**DO THIS**
Which lines of the records below run from the one containing "You are a GUI" through the one containing "Looking at the screenshot, I should tap(31, 688).", both included? Print them verbatim.

**DATA EXTRACT**

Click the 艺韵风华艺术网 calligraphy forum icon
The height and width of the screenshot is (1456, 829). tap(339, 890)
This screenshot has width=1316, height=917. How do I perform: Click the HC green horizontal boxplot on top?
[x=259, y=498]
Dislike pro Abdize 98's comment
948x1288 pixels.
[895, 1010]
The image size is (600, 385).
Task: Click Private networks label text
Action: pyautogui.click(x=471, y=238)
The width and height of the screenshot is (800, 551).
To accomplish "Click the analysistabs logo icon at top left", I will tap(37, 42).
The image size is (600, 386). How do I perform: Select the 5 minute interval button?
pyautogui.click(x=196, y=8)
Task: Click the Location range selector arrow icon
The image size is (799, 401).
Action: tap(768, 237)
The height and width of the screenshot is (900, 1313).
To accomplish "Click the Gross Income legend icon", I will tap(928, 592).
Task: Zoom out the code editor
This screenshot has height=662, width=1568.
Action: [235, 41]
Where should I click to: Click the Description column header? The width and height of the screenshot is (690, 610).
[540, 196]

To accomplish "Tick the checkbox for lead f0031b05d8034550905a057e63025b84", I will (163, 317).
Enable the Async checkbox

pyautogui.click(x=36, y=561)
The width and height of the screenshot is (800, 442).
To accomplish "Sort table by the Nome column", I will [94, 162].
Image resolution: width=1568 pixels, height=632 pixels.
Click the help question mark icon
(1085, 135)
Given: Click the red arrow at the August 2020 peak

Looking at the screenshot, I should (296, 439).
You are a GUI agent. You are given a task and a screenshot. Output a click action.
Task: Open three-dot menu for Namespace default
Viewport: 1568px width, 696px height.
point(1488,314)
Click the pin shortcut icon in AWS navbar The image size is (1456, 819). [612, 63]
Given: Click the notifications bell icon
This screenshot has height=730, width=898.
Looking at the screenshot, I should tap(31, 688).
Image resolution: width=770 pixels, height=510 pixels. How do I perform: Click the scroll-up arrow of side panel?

**ANSWER TO THE TASK**
You are a GUI agent. You are given a task and a screenshot. Output a click action.
Task: Open three-dot menu for Namespace default
Viewport: 1568px width, 696px height.
point(1488,314)
Click the pin shortcut icon in AWS navbar The image size is (1456, 819). [612, 63]
Given: Click the notifications bell icon
This screenshot has height=730, width=898.
Looking at the screenshot, I should tap(31, 688).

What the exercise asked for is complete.